Canvas Data Sanity Checks? (Pre and Post Download)

lfeng1
Community Participant

Posting this question on behalf of a customer: 

When the Canvas Data files are generated, what checks might be in place to determine the completeness or integrity of the data?  For example, how would one know if the following scenarios might exist:

  • Missing files - 1 or more files not included in a dump
  • Missing data within a file - records within a file might be missing or do not represent the latest dump
  • Incomplete data - attributes about canvas objects are not present  <-- this one I'm sure is rather difficult

I know when using the Canvas Data API, that one could compare the 'numfiles' and maybe other properties such as the 'createdAt' timestamp, but I'm wondering if it would be useful to have the Canvas Data API return other measures to determine correctness?  Maybe like a checksum for each file?
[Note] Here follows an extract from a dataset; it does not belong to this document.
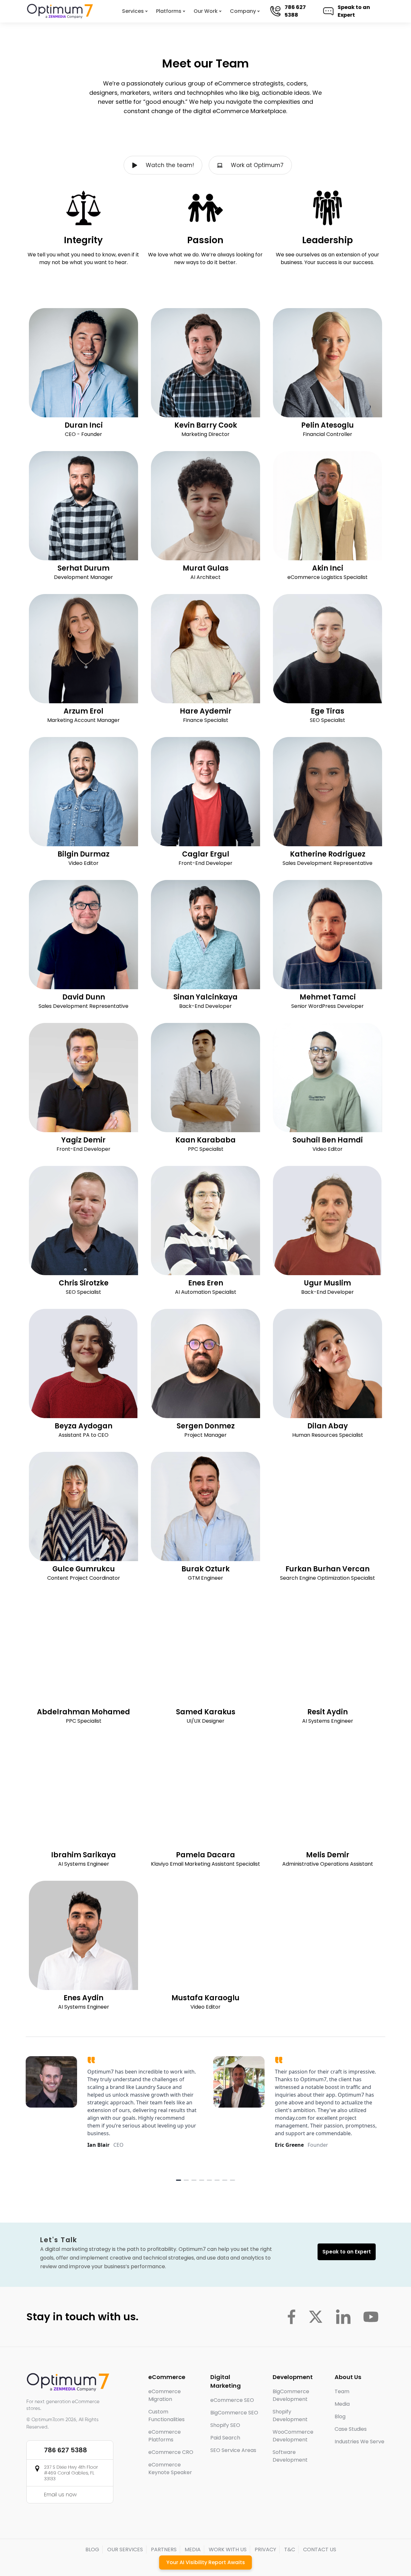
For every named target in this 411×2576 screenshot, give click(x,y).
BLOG (92, 2549)
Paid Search (225, 2437)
At the moment, we are performing the following downstream checks on the data once loaded into the warehouse: 

  • Check tables are present with proper permissions
  • Check tables and columns are present
  • Ensure row counts in tables match record counts in Canvas Data flat files
  • Check number of accounts
  • Check number of available courses
  • Verify most recent user login
  • Verify earliest created user login
  • Verify number of users by workflow state
  • Count total number of assignments by workflow state
  • Look for timestamp range for requests table entries
  • Date range for request table events

If others have similar checks, please feel free to share here!  thanks!